Qual a dificuldade de ser uma mulher publicando um livro com temática feminina? O maior problema está na recepção do livro, sempre. Estamos tão acostumados com livros de homens falando sobre homens que as mulheres também podem ler, que não damos tanta atenção para livros feitos por e sobre as mulheres. Quando falo do meu livro, sempre preciso explicar que ele também é um livro para meninos, não apenas para meninas. De alguma maneira as pessoas recebem o livro e pensam: “Ah, é pra menina!”. Eu quero que os rapazes também leiam! Não é um nicho. A mulher é sempre o outro do homem.

Por que falar sobre essas mulheres para o público infantil? A ideia de você fazer um livro para crianças é tentar transformar, desde muito cedo, a certeza de que mulheres têm por destino casar, ter filhos e ter uma função secundária, sem um papel relevante na construção da sociedade. O que se entende através da história é que a mulher tem um papel doméstico e que o espaço de fora pertencia ao homem, por isso é importante mostrar que existiam e existem muitas mulheres na sociedade que interferem na história. Ensinar as meninas que elas podem ser e estar onde quiserem. São as princesas com as quais eu sonhei.

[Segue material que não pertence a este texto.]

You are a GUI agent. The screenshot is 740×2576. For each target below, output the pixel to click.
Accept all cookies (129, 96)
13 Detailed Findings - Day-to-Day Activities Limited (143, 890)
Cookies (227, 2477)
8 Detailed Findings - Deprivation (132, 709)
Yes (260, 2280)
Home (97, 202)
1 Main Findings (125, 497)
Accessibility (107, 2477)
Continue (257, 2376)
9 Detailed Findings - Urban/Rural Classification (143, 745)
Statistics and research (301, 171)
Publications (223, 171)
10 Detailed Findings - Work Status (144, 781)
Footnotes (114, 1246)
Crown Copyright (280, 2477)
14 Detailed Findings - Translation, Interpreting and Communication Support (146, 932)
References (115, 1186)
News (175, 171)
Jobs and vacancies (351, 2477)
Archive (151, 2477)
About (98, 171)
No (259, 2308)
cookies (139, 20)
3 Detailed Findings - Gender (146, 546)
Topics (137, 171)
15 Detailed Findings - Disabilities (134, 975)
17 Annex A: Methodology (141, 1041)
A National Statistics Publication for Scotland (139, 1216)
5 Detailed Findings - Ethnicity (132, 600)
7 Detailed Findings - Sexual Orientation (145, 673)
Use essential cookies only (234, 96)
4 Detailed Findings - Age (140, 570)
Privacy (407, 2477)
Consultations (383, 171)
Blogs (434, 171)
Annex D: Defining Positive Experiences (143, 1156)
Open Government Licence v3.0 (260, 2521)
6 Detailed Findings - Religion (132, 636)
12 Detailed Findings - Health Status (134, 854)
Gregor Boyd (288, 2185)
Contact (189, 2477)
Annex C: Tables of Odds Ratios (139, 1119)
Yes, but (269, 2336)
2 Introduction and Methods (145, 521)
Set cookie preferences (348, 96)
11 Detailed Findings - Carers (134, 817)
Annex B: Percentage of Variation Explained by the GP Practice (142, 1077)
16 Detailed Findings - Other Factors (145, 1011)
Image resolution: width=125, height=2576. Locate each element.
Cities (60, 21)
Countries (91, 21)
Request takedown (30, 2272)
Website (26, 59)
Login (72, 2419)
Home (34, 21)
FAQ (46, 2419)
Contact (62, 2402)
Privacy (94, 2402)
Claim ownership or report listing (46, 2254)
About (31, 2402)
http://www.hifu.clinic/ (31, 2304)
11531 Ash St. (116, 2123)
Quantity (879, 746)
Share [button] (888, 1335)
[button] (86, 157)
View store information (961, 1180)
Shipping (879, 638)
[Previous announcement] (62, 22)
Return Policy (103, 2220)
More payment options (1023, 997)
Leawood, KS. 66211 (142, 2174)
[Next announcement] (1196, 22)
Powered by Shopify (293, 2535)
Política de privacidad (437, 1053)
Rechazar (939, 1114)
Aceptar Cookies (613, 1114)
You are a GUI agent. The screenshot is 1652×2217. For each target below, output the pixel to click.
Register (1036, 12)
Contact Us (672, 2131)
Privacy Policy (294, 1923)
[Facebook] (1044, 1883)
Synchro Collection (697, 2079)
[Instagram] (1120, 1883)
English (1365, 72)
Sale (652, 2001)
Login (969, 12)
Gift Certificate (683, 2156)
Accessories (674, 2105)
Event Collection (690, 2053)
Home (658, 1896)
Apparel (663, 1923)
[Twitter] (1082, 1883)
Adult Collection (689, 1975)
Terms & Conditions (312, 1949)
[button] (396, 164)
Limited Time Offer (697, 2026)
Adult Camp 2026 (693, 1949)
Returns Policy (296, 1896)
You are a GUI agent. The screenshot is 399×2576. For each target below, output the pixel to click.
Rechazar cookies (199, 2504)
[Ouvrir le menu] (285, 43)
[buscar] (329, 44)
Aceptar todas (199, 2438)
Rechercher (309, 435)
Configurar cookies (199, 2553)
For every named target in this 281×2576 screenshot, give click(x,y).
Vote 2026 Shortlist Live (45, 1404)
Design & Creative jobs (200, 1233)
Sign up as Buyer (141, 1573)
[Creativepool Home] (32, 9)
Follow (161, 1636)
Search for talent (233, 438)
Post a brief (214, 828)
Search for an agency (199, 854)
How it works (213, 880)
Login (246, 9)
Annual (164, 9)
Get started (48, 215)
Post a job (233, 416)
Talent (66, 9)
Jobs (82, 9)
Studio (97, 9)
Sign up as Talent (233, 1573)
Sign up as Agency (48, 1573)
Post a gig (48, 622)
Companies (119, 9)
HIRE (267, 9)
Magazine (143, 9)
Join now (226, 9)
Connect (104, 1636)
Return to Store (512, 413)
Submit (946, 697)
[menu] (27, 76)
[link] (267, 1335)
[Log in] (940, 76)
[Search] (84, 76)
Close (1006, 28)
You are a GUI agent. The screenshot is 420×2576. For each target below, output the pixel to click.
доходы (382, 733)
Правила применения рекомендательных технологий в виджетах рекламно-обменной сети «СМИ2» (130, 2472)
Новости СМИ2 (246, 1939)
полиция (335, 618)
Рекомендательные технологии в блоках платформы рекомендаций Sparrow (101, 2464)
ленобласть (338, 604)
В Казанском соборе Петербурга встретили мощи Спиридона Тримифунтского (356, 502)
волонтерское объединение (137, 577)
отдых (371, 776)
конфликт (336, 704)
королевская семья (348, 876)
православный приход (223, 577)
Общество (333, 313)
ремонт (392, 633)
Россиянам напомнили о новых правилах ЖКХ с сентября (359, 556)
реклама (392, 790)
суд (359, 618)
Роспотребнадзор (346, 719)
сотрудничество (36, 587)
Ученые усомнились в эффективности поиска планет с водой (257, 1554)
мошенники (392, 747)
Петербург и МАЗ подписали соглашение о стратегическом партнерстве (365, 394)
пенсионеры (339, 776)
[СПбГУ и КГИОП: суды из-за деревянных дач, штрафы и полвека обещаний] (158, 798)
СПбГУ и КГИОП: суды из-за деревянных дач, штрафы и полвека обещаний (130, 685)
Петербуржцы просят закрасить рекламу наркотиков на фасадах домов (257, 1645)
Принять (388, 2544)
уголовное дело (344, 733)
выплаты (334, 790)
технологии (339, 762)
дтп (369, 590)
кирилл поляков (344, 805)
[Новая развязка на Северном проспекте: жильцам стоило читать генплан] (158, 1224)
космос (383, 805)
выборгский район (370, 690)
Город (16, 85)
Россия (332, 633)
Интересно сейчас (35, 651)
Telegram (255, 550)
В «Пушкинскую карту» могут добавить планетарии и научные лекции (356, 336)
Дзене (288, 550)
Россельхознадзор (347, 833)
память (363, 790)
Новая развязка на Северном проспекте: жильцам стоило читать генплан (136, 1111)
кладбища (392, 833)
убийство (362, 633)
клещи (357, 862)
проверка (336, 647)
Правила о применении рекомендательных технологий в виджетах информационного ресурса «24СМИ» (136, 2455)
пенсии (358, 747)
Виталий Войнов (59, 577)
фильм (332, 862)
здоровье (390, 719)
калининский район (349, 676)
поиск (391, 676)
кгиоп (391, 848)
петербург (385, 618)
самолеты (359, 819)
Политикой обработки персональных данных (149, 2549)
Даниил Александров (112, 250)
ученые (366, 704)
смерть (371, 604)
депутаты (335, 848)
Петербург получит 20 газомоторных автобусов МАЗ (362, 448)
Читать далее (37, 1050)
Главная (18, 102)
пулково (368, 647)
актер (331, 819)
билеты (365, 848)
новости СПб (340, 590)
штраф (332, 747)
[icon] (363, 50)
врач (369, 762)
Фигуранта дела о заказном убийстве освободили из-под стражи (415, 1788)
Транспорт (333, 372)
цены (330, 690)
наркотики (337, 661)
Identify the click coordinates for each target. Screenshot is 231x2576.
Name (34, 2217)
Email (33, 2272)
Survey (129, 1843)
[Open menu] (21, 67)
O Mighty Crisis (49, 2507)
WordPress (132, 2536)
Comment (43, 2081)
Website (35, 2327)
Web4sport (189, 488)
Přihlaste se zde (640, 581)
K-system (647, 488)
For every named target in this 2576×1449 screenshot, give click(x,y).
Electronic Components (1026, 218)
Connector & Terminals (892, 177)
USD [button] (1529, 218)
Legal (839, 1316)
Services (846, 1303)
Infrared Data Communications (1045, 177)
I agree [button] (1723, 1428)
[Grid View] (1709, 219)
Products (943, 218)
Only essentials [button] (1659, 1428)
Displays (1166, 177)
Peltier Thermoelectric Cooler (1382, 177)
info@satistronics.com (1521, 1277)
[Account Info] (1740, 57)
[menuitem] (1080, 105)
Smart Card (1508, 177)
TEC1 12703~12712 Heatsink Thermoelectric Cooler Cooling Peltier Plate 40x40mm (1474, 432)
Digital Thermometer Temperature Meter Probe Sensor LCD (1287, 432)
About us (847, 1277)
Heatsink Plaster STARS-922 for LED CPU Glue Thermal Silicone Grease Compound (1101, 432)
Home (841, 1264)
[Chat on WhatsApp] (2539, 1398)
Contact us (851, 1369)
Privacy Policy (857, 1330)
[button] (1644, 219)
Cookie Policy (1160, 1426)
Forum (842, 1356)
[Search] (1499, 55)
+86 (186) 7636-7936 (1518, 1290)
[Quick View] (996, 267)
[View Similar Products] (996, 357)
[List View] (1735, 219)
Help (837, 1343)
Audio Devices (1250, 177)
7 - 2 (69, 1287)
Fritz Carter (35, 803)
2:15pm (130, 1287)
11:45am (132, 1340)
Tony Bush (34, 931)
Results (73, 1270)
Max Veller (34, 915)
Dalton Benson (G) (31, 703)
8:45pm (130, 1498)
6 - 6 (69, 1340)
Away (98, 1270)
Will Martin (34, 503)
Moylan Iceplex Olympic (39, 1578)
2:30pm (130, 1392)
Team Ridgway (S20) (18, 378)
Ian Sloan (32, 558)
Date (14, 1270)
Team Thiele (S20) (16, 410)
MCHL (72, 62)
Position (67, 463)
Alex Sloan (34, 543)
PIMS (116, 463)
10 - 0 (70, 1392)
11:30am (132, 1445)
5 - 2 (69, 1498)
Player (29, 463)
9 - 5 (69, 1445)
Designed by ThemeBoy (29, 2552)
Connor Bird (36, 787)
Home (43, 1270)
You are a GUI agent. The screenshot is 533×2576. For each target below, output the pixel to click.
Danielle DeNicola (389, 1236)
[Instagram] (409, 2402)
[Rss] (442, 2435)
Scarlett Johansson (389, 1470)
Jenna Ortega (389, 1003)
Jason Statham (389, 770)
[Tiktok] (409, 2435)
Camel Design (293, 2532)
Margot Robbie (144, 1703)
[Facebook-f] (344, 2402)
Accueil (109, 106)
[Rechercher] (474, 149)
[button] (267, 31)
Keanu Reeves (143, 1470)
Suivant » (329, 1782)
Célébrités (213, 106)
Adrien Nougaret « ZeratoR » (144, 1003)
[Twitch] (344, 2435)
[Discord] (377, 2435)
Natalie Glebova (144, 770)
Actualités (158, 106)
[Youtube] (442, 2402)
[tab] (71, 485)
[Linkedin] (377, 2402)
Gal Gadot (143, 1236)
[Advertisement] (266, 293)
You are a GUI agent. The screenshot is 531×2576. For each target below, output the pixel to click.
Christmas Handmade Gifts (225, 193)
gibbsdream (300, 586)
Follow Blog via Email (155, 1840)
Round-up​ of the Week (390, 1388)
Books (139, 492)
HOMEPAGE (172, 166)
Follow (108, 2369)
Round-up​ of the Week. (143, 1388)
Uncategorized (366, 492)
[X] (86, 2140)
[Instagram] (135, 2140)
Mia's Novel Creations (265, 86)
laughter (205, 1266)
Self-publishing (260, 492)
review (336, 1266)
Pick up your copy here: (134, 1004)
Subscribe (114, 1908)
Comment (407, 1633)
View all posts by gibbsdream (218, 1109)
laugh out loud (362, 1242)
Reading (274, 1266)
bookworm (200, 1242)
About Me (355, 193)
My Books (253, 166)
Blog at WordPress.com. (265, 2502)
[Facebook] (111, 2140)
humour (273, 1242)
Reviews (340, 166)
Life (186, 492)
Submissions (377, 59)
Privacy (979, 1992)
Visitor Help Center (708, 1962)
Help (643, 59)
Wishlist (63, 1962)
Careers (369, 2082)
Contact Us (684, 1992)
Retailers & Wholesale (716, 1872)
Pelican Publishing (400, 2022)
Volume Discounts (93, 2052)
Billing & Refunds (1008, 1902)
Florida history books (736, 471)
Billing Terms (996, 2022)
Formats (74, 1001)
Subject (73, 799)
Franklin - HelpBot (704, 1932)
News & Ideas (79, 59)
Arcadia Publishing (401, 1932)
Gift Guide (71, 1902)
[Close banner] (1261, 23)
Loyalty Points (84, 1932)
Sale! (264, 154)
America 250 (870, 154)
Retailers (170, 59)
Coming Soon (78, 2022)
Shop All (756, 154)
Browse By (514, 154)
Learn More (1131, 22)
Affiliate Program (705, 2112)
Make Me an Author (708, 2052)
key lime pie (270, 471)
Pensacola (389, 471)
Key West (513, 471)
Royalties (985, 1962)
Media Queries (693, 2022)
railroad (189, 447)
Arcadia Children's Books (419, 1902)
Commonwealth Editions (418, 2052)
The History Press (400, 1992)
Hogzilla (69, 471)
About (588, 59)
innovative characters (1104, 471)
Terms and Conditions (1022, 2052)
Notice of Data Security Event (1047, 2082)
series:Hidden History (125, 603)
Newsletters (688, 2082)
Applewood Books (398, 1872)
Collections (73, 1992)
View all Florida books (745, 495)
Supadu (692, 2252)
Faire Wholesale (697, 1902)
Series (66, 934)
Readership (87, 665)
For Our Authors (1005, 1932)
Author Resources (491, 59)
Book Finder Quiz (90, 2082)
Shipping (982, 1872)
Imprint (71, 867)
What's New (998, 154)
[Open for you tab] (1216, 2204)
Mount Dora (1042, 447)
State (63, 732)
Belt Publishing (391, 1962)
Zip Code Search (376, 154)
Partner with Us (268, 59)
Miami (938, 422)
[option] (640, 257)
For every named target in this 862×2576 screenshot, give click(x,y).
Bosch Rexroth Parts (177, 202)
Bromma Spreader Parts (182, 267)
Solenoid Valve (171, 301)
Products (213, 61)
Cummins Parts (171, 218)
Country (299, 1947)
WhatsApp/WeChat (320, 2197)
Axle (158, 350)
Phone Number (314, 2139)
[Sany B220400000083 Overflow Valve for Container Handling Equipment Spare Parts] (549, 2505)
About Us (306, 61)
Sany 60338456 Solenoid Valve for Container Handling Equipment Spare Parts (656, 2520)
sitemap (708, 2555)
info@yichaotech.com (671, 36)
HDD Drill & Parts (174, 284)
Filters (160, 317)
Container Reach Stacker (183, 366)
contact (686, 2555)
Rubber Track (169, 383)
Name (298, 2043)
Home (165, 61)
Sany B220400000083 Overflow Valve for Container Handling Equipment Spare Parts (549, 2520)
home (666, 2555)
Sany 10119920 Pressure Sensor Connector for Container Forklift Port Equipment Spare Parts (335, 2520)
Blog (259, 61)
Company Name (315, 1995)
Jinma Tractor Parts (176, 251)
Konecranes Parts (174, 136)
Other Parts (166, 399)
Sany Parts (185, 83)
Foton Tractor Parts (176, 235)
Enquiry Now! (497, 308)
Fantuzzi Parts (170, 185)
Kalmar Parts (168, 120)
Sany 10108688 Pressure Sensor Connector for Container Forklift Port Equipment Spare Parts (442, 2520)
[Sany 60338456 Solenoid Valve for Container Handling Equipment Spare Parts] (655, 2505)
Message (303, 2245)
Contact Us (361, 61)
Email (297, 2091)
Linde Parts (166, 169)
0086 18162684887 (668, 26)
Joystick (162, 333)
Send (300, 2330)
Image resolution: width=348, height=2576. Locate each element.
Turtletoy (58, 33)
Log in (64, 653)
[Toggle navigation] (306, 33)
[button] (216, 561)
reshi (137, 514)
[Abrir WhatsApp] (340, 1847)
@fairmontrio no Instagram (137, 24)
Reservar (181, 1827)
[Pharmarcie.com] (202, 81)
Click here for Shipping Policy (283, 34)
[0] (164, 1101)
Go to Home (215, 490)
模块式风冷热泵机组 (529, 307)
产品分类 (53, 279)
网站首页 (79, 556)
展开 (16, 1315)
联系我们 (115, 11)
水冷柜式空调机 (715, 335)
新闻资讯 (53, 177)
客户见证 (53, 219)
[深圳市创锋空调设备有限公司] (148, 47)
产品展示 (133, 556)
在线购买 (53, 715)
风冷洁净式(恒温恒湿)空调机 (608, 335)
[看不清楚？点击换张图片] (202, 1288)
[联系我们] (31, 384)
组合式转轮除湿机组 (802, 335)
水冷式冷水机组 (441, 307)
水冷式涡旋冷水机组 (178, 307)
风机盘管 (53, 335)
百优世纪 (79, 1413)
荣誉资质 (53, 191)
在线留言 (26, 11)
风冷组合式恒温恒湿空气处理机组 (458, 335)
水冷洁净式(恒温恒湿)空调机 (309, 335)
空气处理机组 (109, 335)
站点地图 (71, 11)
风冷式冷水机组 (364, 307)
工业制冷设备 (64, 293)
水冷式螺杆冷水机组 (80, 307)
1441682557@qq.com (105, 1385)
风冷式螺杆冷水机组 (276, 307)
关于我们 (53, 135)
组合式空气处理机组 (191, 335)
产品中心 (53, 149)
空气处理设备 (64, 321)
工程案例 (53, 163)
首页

O que falta para as mulheres na literatura? Eu estou acabando de chegar na literatura, esse é o meu terceiro livro. Mas o que eu observo é que a gente precisa pensar nas autoras. O que falta não são as mulheres produzindo, elas estão produzindo muita coisa boa no mundo todo, mas as editoras precisam reconhecer e pagar semelhante ao que pagam para os homens. No Brasil isso é muito complicado porque nosso mercado é muito pequeno, mas é preciso pensar em ter um maior reconhecimento para as mulheres.

E quais são os presentes de ver concretizado um livro como o seu? Pessoalmente, eu tinha o sonho de escrever desde muito nova. Quando eu vi o livro pronto, foi um encontro comigo. Já pelo público estou sendo surpreendida pelos adultos. Muitas mães têm vindo até mim dizendo que querem ler para os filhos meninos, inclusive, para que eles possam conversar e ter o que trocar com as meninas. Os pais, na verdade, não chegam até o livro como as mães. Com as crianças, percebo que elas ficam muito comovidas pelo esporte e por personagens históricos também. Tem a surpresa delas conhecerem as mulheres que estão no livro e se identificarem. Quando você vê que o seu livro causa esse tipo de reflexão, sobre um assunto tão importante, mesmo que de forma muito sutil e delicada, é um sonho.